Improving coin selection in BDK

My experience improving coin selection in the BDK project.

Improving coin selection in BDK
Coin Selection in Bitcoin Dev Kit

By C├ęsar Alvarez Vallero
Summer of Bitcoin '22

As a project designed to be used in wallet development, one of the main things that BDK provides is the coin selection module. The purpose of the module is to select the group of utxos to use as inputs for the transaction. When you coin select you must consider cost, size and traceability.

What are those costs?

Principally fees. Determined by the satisfactory size required of each of the inputs as well as the change outputs generated. Change outputs are not part of the inputs, but they must be considered during coin selection because they affect the feerate of the transaction and will be used in future transactions as inputs.For example, if you create change outputs every time, you'll probably end up with a lot of very small UTXOs. The smaller the UTXO, the greater the proportion of fees spent to use that UTXO, depending on the fee rate.

What do we mean by "size" considerations?

Here we are not referring to the size in MB of the transaction, as that is addressed by the associated fees. Here, "size" is the number of new UTXOs created by each transaction. It has a direct impact on the size of the UTXO set maintained by each node.

What is this traceability thing?

Certain companies sell services whose purpose is to link address with their owners, harming the fungibility of some bitcoins and attacking the privacy of the users.
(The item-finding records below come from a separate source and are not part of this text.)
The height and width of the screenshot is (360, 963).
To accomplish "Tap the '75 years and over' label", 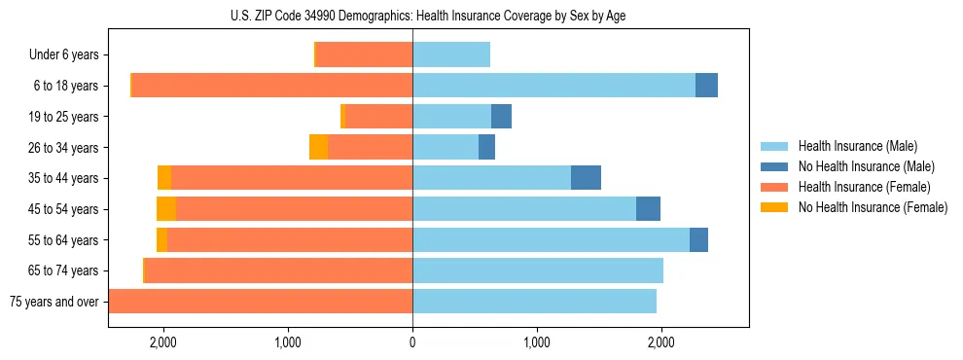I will tap(54, 302).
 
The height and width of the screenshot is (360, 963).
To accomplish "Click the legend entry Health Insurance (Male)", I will tap(852, 146).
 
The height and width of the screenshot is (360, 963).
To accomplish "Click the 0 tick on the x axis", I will tap(412, 342).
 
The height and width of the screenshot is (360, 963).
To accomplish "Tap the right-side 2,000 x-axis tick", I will tap(661, 342).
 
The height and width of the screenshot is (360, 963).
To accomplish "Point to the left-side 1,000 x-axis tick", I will tap(288, 342).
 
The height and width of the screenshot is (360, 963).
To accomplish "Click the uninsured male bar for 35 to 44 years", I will tap(586, 178).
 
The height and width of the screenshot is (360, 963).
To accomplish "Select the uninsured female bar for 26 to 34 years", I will tap(318, 147).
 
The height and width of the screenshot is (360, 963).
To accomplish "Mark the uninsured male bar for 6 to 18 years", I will tap(706, 86).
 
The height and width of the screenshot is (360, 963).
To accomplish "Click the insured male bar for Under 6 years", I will tap(451, 54).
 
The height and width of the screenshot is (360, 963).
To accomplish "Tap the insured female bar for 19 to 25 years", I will tap(379, 117).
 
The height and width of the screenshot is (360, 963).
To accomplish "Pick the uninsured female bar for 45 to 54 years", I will tap(166, 209).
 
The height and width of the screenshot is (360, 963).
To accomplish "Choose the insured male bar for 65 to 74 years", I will tap(538, 270).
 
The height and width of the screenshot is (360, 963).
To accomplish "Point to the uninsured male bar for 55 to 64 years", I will tap(698, 240).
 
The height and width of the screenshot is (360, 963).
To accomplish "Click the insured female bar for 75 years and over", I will tap(261, 302).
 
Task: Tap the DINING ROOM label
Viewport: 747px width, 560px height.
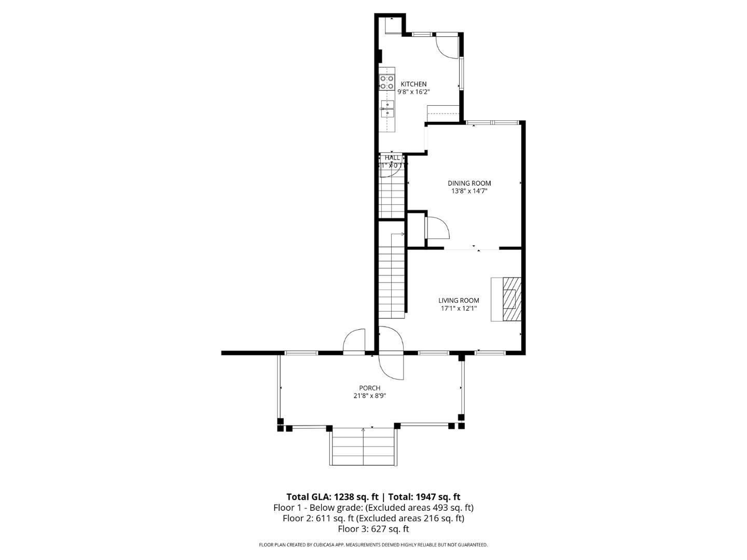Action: click(469, 183)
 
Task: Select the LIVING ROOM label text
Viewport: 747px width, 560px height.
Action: click(459, 300)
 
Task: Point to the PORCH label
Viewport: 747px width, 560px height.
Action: click(369, 388)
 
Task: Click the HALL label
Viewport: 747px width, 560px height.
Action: click(392, 158)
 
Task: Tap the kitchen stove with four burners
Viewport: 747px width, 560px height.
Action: click(386, 82)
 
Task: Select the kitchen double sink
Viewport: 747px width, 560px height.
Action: click(388, 109)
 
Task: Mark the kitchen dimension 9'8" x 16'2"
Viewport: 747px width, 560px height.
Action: click(413, 92)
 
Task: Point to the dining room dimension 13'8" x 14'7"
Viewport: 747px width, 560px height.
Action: click(469, 191)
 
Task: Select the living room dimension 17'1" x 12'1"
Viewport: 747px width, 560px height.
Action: click(459, 308)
There are some things that coin selection can do to make privacy leaking harder. For example, not creating change outputs, avoiding mixing UTXOs belonging to different owned addresses in the same transaction, or the total expenditure of the related utxos.
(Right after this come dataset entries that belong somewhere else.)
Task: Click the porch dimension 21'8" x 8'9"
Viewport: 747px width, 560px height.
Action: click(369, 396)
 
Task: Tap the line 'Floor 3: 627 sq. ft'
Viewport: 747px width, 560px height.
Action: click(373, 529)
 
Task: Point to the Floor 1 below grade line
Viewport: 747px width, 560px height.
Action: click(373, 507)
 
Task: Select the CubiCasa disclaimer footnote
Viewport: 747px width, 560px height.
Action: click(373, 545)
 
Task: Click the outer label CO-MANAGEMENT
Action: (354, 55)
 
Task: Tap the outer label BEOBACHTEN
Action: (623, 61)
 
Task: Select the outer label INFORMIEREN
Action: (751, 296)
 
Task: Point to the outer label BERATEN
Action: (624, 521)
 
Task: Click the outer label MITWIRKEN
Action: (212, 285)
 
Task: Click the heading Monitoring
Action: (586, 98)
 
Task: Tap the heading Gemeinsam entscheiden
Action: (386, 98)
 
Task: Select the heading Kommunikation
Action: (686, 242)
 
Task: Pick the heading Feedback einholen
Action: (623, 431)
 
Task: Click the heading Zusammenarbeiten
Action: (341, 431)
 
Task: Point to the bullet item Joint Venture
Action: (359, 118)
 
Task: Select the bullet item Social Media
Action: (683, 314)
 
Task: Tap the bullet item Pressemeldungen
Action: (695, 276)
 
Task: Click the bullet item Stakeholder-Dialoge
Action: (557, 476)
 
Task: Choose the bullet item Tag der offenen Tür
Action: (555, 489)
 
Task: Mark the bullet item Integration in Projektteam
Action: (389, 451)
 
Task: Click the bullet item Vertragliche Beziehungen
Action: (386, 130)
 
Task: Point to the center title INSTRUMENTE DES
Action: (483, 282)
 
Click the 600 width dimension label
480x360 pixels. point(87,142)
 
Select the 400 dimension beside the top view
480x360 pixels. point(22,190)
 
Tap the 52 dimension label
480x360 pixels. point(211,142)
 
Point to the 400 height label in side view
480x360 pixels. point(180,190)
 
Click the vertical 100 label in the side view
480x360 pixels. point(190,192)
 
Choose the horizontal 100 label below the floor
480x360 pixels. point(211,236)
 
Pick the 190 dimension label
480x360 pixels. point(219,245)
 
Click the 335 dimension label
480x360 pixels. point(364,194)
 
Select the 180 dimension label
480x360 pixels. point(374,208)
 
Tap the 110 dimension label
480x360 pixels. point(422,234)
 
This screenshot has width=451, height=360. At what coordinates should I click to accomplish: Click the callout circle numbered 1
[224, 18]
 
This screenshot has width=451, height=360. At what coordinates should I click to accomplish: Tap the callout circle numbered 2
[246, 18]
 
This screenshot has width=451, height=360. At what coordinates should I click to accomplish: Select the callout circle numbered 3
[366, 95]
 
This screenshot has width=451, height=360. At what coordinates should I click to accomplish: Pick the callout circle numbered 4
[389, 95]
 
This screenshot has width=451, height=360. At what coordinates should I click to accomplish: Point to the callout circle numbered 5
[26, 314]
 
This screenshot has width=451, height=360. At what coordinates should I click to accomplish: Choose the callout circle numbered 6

Besides the algorithm you use to coin select, which can impact some of the things described above, other code changes also have implications. The following sections will describe some of those changes and why they have been done or could be added.

Waste

One of the changes projected for the coin_selection module is the addition of the Waste metric, and its use in optimizing coin selection in relation to the fee costs.

Waste is a metric introduced by the BnB algorithm as part of its bounding procedure. Later, it was included as a high-level function to use in comparison of different coin selection algorithms in Bitcoin Core.

How it works?

We can describe waste as the sum of two values: creation cost and timing cost.

Timing cost is the cost associated with the current fee rate and some long-term fee rate used as a threshold to consolidate UTXOs. It can be negative if the current fee rate is cheaper than the long-term fee rate or zero if they are equal.

Creation cost is the cost associated with the surplus of coins besides the transaction amount and transaction fees. It can happen in the form of a change output or excessive fees paid to the miner. Change cost derives from the cost of adding the extra output to the transaction and spending in the future. Excess happens when there is no change, and the surplus of coins is spent as part of the fees to the miner.

The creation cost can be zero if there is a perfect match as a result of the
coin selection algorithm. So, waste can be zero or negative if the creation cost is zero and the timing cost is less than or equal to zero.

You can read its technical aspects in its PR. Comments and suggestions are
welcome!

What has been done

Waste is closely related to the creation of change or the drop of it as fees.
Formerly, whether your selection would produce change or not was decided inside the create_tx function. From the perspective of the Waste metric, that was problematic. How to score coin selection based on Waste if you don't know yet that it will create change or not?

The problem had been pointed out before, in this issue.

A PR merged in the last release moved change creation to the coin_selection module. It introduced several changes:

  • the enum Excess.
  • the function decide_change.
  • a new field in CoinSelectionResult to hold the Excess produced while coin
    selecting.

We hope to have chosen meaningful names for all these new additions, but lets
explain them in depth.

Formerly, when you needed to create change inside create_tx, you must get the
weight of the change output, compute its fees and, jointly with the overall fee amount and the outgoing amount, subtract them from the remaining amount of the selected utxos, then decide whether the amount of that output should be considered dust, and throw the remaining amount to fees in that case. Otherwise add an extra output to the output list and sum their fees to the fee amount.

Also, there was the case when you wanted to sweep all the funds associated with an address, but the amount created a dust output. In that situation, the dust value of the output and the amount available after deducing the fees were necessary to report an informative error to the user.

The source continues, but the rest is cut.